Further, the embodiment of the present application further includes:
step S1440: obtaining a first voice mapping relation according to the first voice material and the second material, wherein the first voice mapping relation is a mapping relation between the first voice material and the second material;
step S1450: and inputting a voice three-dimensional scene material conversion model by taking all material data in the three-dimensional scene material library as training data and the first voice mapping relation as supervision data to obtain a voice three-dimensional scene material library.

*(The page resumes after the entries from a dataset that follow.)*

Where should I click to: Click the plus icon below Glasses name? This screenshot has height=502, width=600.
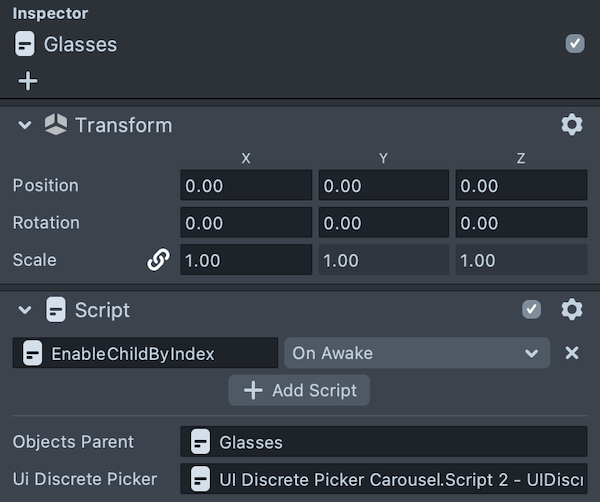27,80
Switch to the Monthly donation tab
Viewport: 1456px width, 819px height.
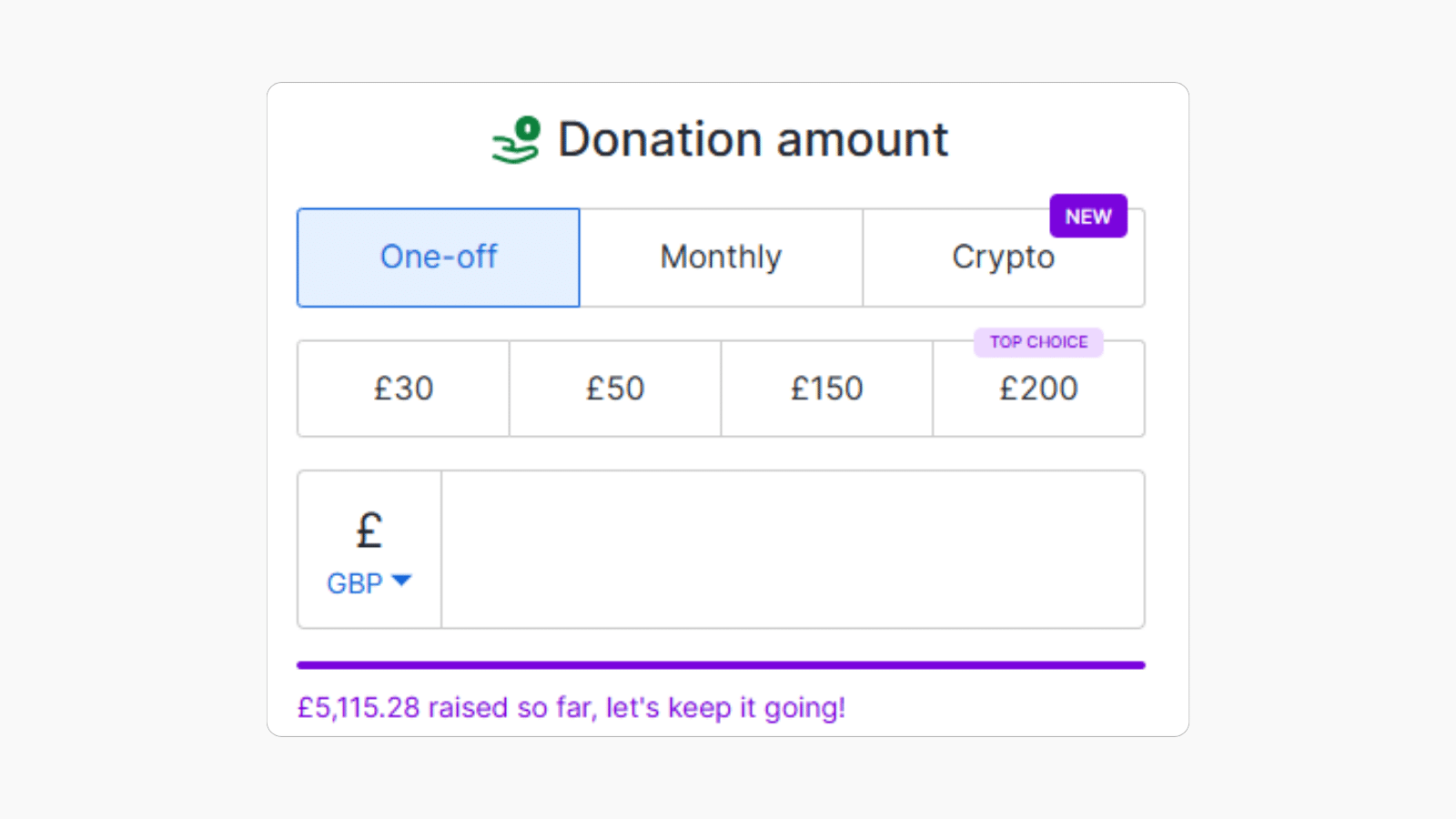click(x=721, y=258)
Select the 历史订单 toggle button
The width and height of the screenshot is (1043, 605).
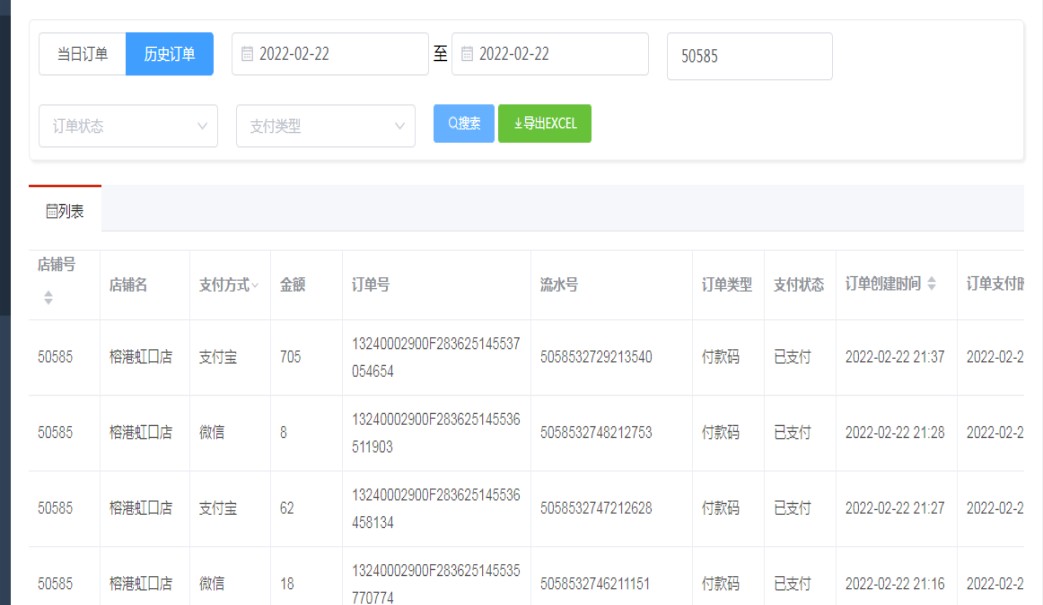169,55
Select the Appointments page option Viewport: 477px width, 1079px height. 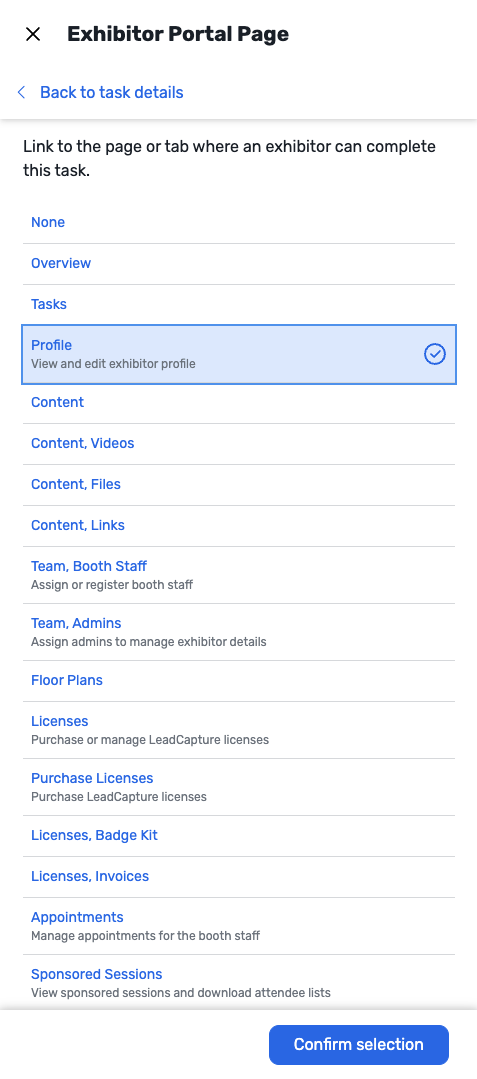click(x=239, y=926)
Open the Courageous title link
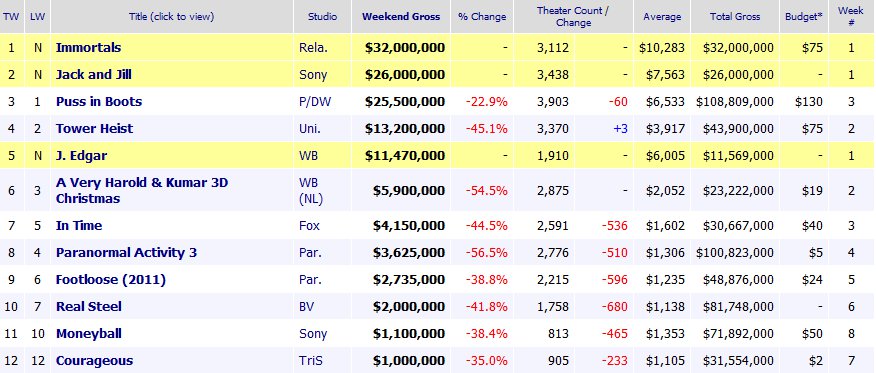Image resolution: width=876 pixels, height=373 pixels. point(94,361)
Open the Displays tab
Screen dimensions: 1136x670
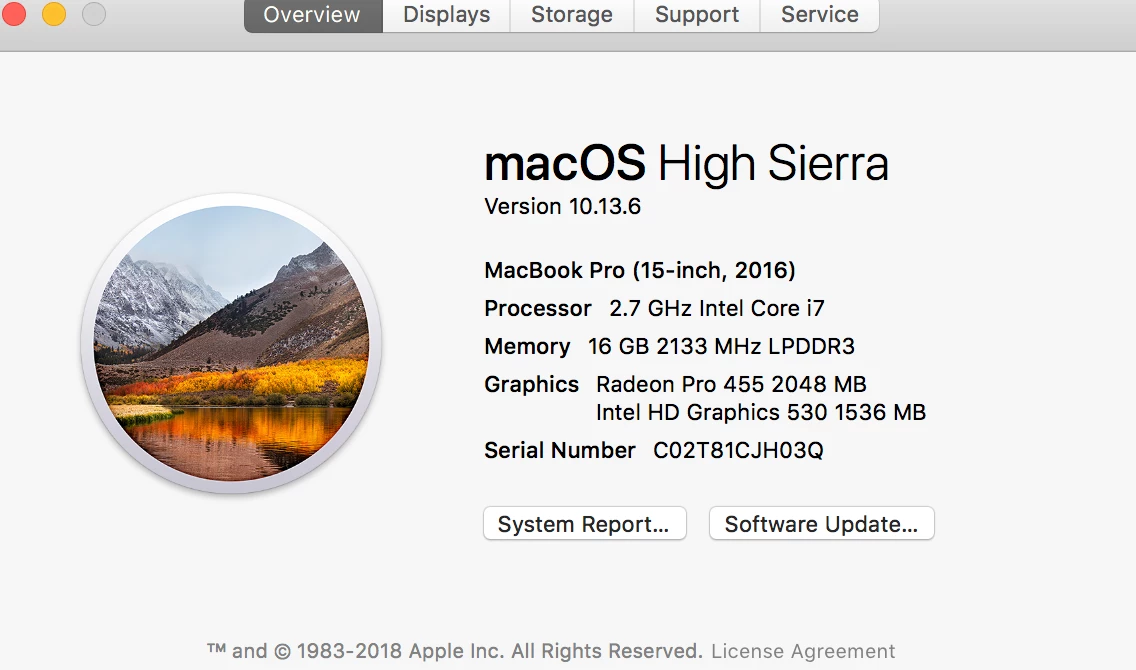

Specifically, mapping refers to a relationship that elements in sets of two elements are mutually 'corresponding', a mapping relationship between a first voice material and a second material is constructed according to an obtained first voice material and the second material, and further, according to the mapping logical relationship between the voice material and the corresponding material, the logical relationship is used as supervision data for supervising and learning the voice three-dimensional scene material conversion model, all material data in the three-dimensional scene material library are used as training data, supervised learning of the material data is performed, and then label correction is performed on the material with the mapping relationship, so that a more accurate voice three-dimensional scene material library is obtained.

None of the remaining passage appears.